Dataset entries Block Start

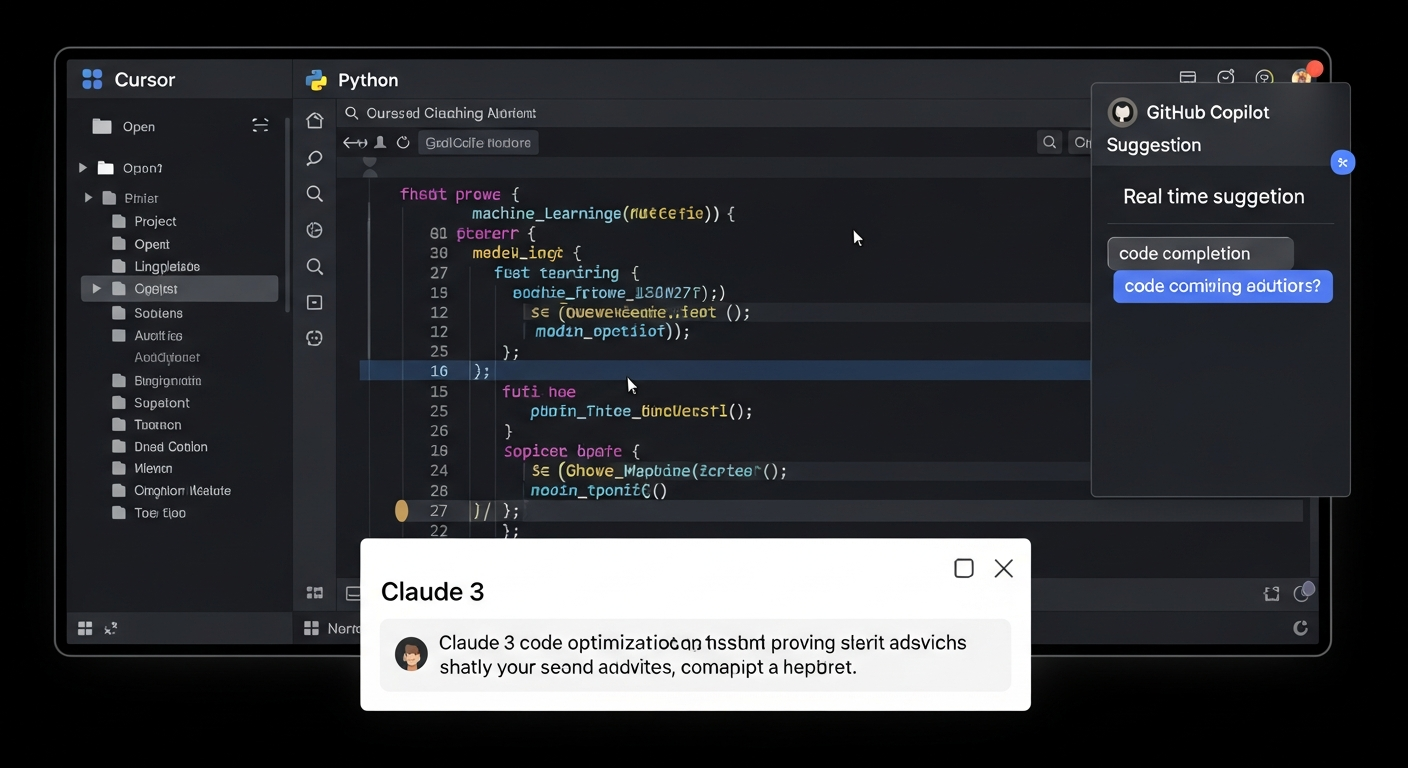
Task: Click the orange breakpoint marker on line 27
Action: [402, 510]
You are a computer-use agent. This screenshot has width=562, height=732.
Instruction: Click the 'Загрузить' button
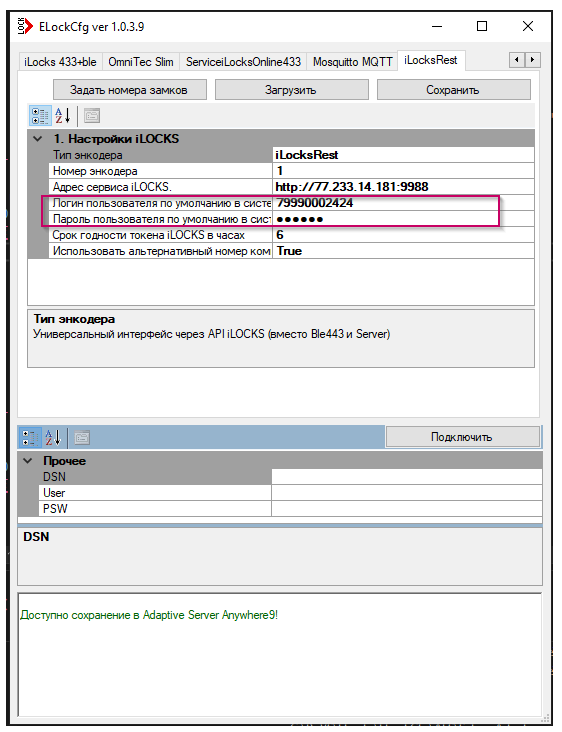click(x=291, y=90)
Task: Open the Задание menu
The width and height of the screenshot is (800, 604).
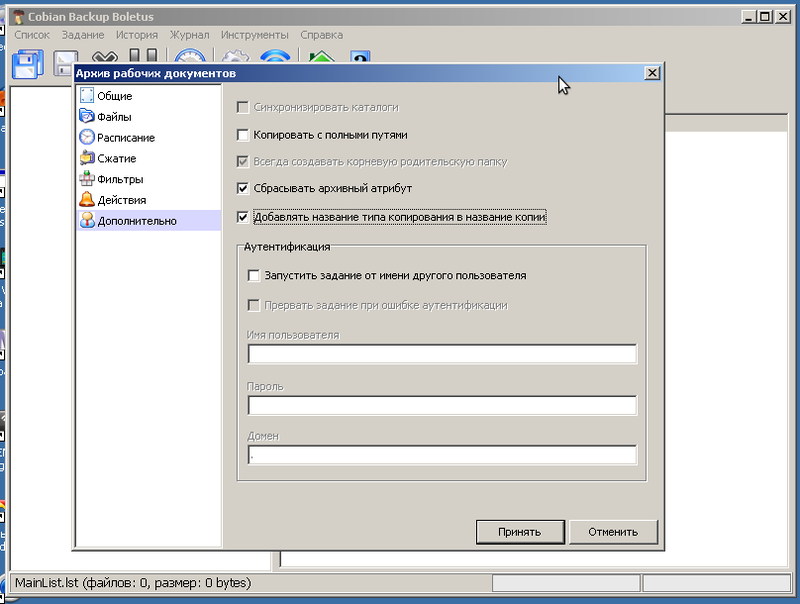Action: coord(82,35)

Dataset entries Block End

### Exercise goal
Look for the line that contains "You are a computer-use", then please copy it and the rest of the lines through the end of the data, pictures excluded.

### Problem solution
You are a computer-use agent. This screenshot has width=562, height=732.
Instruction: Click the 'Загрузить' button
click(x=291, y=90)
Task: Open the Задание menu
The width and height of the screenshot is (800, 604).
Action: coord(82,35)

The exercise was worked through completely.